In the event that CAS service definitions are not managed globally via a centralized store, definitions need to be kept in sync throughout all CAS nodes in a cluster when more than one node is deployed. When the management strategy of such definitions is to store them on disk local to each node (such as JSON or YAML) files, the following mechanisms may be used to copy files from one host to another.

Native

A background task can be scheduled with the likes of rsync to copy files from from host to another. The job needs to of course run periodically to ensure configuration is kept in sync. This is the simplest option as CAS is completely ignorant of extra process in the background.

On Linux machines, rsync may be installed as:

1
2
# yum install rsync (On Red Hat based systems)
# apt-get install rsync (On Debian based systems)

As an example, this command will sync a directory /etc/cas/services from a local machine to a remote server:

1
rsync -avz /etc/cas/services root@192.168.0.101:/etc/cas/services

The exact opposite of the above command may be carried as such:

1
rsync -avzh root@192.168.0.100:/etc/cas/services /etc/cas/services
  • To execute the transfer operation over ssh, use the ssh --progress flags.
  • To test the command execution in mock mode, use the --dry-run flag.

Hazelcast

If you’d rather not resort to outside tooling and processes or if the native options for your deployment are not that attractive, you can take advantage of CAS’ own tooling that provides a distributed cache to broadcast service definition files across the cluster and add/remove/update each node as needed. As service definitions are loaded by CAS, events are broadcasted to all CAS nodes in the cluster to pick up the changes and keep definitions in sync.
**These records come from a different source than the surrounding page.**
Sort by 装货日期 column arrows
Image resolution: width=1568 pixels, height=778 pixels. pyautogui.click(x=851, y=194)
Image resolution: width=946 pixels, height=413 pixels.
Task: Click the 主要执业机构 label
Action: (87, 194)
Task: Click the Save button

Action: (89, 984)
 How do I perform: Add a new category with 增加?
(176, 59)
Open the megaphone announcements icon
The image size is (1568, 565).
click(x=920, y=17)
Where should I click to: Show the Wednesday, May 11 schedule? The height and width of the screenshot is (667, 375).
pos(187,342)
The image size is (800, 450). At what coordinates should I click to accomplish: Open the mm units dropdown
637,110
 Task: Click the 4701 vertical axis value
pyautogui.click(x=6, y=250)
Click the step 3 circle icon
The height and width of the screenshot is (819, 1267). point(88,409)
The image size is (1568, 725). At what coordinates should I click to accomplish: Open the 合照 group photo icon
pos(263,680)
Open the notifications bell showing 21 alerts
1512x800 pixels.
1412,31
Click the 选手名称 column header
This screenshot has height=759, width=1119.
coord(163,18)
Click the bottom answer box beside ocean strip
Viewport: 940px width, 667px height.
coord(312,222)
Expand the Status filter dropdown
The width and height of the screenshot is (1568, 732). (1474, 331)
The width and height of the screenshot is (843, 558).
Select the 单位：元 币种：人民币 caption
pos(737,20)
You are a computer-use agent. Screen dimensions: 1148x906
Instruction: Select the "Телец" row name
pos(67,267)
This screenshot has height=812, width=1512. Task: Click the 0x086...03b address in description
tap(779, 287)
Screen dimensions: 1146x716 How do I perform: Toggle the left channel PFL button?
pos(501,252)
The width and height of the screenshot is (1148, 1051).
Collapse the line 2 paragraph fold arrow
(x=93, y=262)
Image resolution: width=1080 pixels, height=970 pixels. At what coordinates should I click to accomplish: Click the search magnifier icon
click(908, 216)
Support is enabled by including the following dependency in the overlay:

1
2
3
4
5
<dependency>
    <groupId>org.apereo.cas</groupId>
    <artifactId>cas-server-support-service-registry-stream-hazelcast</artifactId>
    <version>${cas.version}</version>
</dependency>

To see the relevant list of CAS properties, please review this guide.

Replication Modes

When CAS is configured to replicate service definitions in an active-active mode, you will need to make sure the service registry scheduler is carefully tuned in order to avoid surprises and overwrites. Likewise, the same sort of check needs to be done and verified for ad-hoc dynamic changes to the CAS service registry directory, if CAS is set to monitor for changes. Delays in replication and schedule may force one node to overwrite changes to the other.

For instance, consider the following scenario: there are two nodes in a CAS cluster where CAS1 is set to monitor changes from /etc/cas/services on node N1 and CAS2 is monitoring /etc/cas/services directory on node N2. Both N1 and N2 on startup attempt to bootstrap each other’s copies of service definitions to make sure all is synchronized correctly.

Now let’s consider that a file is /etc/cas/services/App-100.json is deleted from N2. In the time that it takes from N2 to broadcast the change to N1, it is likely that service registry scheduler for N2 also wakes up and attempts to restore the state of the world by synchronizing its copies of its service definition files from the distributed cache, which means that N2 will grab a copy of the deleted service from N1 and will restore the deleted file back. This situation typically manifests itself when the service registry scheduler is set to very aggressive timeouts and can mostly be avoided by relaxing the reload operation to run on a long scheduler such as every 2 hours. Alternatively, you may decide to simply run an active-passive setup to only have one master node produce and broadcast changes and other slave/passive nodes simply and only consume changes when needed.